Shelby County under no-burn order
By NEAL WAGNER / City Editor
Unseasonably high temperatures and extremely dry conditions have forced the Alabama Forestry Commission to issue a no-burn order in all 67 counties in the state.
From Oct. 17-19, the Alabaster Fire Department responded to seven out-of-control brush fires throughout the city, all of which could have been prevented, said AFD Lt. Andy Garrett.
“The number of calls like that we respond to usually depends on how conscientious people are,” Garrett said.
The state has been under a burn ban since Sept. 23, and the Forestry Commission will keep the ban in effect until rainy weather returns, according to a commission press release.
The ban prohibits all outdoor burning in the state without a burn permit from the commission.
“The lack of rain and unseasonably high temperatures have left much of the state extremely dry, creating high risk potential for devastating wildfire,” said Forestry Commission Protection Division Director Dan Jackson, noting the ban was enacted earlier this year due to the dry conditions.
“Although the official start of the fall fire season in Alabama is not until October under normal conditions, the extremely dry weather this year has brought it on much sooner,” Jackson added. “Conditions are such that any fire can quickly spread out of control, not only resulting in damage to our forests, but also threatening and destroying homes.”

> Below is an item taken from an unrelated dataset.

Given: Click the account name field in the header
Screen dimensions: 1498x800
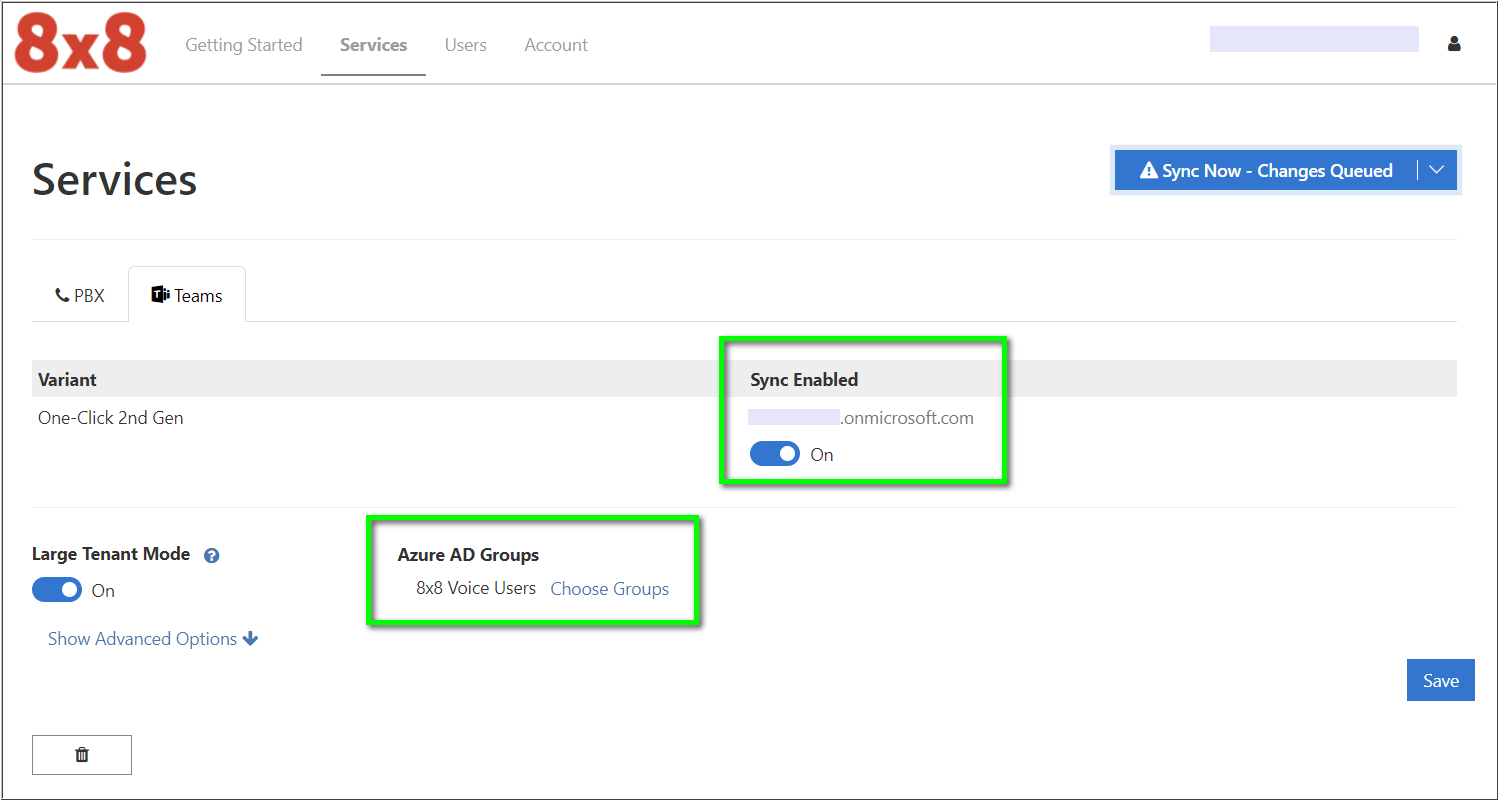Looking at the screenshot, I should 1313,39.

The Forestry Commission reported 459 wildfires in Alabama from Aug. 24-Sept. 23, compared to six wildfires during the same time in 2009. From Oct. 13-19, the commission reported 176 wildfires across the state.
Cooler fall weather can give residents a false sense of security when burning brush outside, Garrett said.
“At this time of year, with the weather changing, people like to get outside and do things,” Garrett said, noting many uncontrolled outdoor blazes begin as burning leaf piles. “It’s the first time a lot of people get a chance to get outside and do yard work and things like that.”
Burning anywhere in the state while a no-burn order is in effect without first obtaining a burn permit from the Forestry Commission can bring up to a $1,000 fine and up to six months in jail.
“The fire alert will remain in effect until rescinded by the state forester, at which time conditions will have changed sufficiently to reduce the occurrence and frequency of wildfires,” read a Forestry Commission press release.